Por que a osteoporose não causa sintomas no início

O tecido ósseo perde densidade de maneira gradual e lenta. Diferentemente de outras condições, essa perda não provoca dor imediata nem sinais perceptíveis no dia a dia. Enquanto o osso se torna progressivamente mais frágil, o paciente mantém sua rotina normalmente, sem perceber que o risco de fraturas está aumentando.

A dor geralmente só aparece quando já houve uma fratura, especialmente na coluna vertebral. Nesses casos, o diagnóstico acaba sendo feito após um evento que poderia ter sido prevenido com avaliação e acompanhamento adequados.

Fraturas como primeiro sinal da doença

Em muitos pacientes, a primeira manifestação da osteoporose é uma fratura por fragilidade, ou seja, uma fratura que ocorre após quedas de baixa energia ou até mesmo em situações cotidianas, como levantar peso leve ou realizar movimentos simples.

As fraturas mais comuns relacionadas à osteoporose ocorrem na coluna, no quadril e no punho. Fraturas vertebrais, em especial, podem passar despercebidas inicialmente, manifestando-se apenas como dor lombar leve, perda de estatura ou alteração da postura ao longo do tempo.

Fatores que contribuem para o diagnóstico tardio

Diversos fatores contribuem para que a osteoporose seja diagnosticada tardiamente. Um deles é a falsa percepção de que se trata apenas de uma consequência natural do envelhecimento. Outro fator importante é a ausência de sintomas específicos, o que reduz a procura por avaliação médica preventiva.

Além disso, muitas pessoas desconhecem seus fatores de risco, como histórico familiar de osteoporose, menopausa precoce, uso prolongado de corticoides, sedentarismo, baixa ingestão de cálcio e vitamina D, tabagismo e consumo excessivo de álcool. Sem essa percepção de risco, a investigação acaba sendo postergada.
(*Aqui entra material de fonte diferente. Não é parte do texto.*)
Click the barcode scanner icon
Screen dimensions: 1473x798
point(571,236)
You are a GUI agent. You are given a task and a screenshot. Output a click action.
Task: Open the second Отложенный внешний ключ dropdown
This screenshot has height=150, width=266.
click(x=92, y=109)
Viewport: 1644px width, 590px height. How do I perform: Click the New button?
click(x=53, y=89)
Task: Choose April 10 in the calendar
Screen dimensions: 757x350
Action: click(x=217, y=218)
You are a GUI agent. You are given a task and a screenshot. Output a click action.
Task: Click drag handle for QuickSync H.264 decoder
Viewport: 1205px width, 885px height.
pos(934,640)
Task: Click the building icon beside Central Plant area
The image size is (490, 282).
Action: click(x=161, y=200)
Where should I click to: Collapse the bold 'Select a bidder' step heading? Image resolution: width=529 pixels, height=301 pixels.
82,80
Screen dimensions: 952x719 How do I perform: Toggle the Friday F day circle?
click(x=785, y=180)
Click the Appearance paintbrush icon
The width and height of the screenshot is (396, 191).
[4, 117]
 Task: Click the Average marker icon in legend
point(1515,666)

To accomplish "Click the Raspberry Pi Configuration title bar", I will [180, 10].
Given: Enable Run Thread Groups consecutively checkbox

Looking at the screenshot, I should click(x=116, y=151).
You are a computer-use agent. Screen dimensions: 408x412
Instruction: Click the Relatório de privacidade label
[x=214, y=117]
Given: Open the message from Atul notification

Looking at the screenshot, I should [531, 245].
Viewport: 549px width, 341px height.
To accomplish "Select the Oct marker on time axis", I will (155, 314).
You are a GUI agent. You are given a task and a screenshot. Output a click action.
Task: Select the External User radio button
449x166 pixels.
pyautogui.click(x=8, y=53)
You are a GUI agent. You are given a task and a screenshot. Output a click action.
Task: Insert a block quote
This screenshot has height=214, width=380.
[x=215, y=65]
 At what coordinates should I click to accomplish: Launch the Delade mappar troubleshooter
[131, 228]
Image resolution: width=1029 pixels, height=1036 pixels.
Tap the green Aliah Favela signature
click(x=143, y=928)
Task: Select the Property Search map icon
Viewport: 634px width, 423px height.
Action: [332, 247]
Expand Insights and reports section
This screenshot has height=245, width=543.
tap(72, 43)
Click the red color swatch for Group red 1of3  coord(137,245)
A importância do rastreamento

O rastreamento da osteoporose é fundamental para o diagnóstico precoce. A densitometria óssea é o principal exame utilizado para avaliar a densidade mineral óssea e identificar a doença antes que ocorram fraturas.

Mulheres após a menopausa, homens acima de determinada faixa etária e pessoas com fatores de risco específicos devem ser avaliados mesmo na ausência de sintomas. O diagnóstico precoce permite iniciar medidas preventivas e terapêuticas capazes de reduzir significativamente o risco de fraturas.

Consequências do diagnóstico tardio

Quando a osteoporose é diagnosticada apenas após uma fratura, as consequências podem ser significativas. Fraturas, especialmente de quadril e coluna, estão associadas à perda de mobilidade, redução da independência, dor crônica e aumento da mortalidade em idosos.

Além disso, uma fratura aumenta o risco de novas fraturas, criando um ciclo de fragilidade que compromete a qualidade de vida. Por isso, identificar a osteoporose antes do primeiro evento é essencial para um cuidado mais eficaz.

O papel do acompanhamento reumatológico

O reumatologista tem papel central na avaliação da saúde óssea, no diagnóstico da osteoporose e na definição do tratamento mais adequado. Além do uso de medicamentos quando indicados, o acompanhamento envolve orientação sobre alimentação adequada, atividade física segura, suplementação quando necessária e prevenção de quedas.

O cuidado contínuo permite ajustar o tratamento ao longo do tempo e reduzir o impacto da doença, mesmo em pacientes já diagnosticados.

Prevenção como estratégia principal

Embora a osteoporose seja silenciosa, ela pode ser identificada precocemente com estratégias de prevenção e rastreamento. Investir em hábitos saudáveis e buscar avaliação médica antes do surgimento de fraturas é a melhor forma de proteger a saúde óssea e preservar a autonomia ao longo da vida.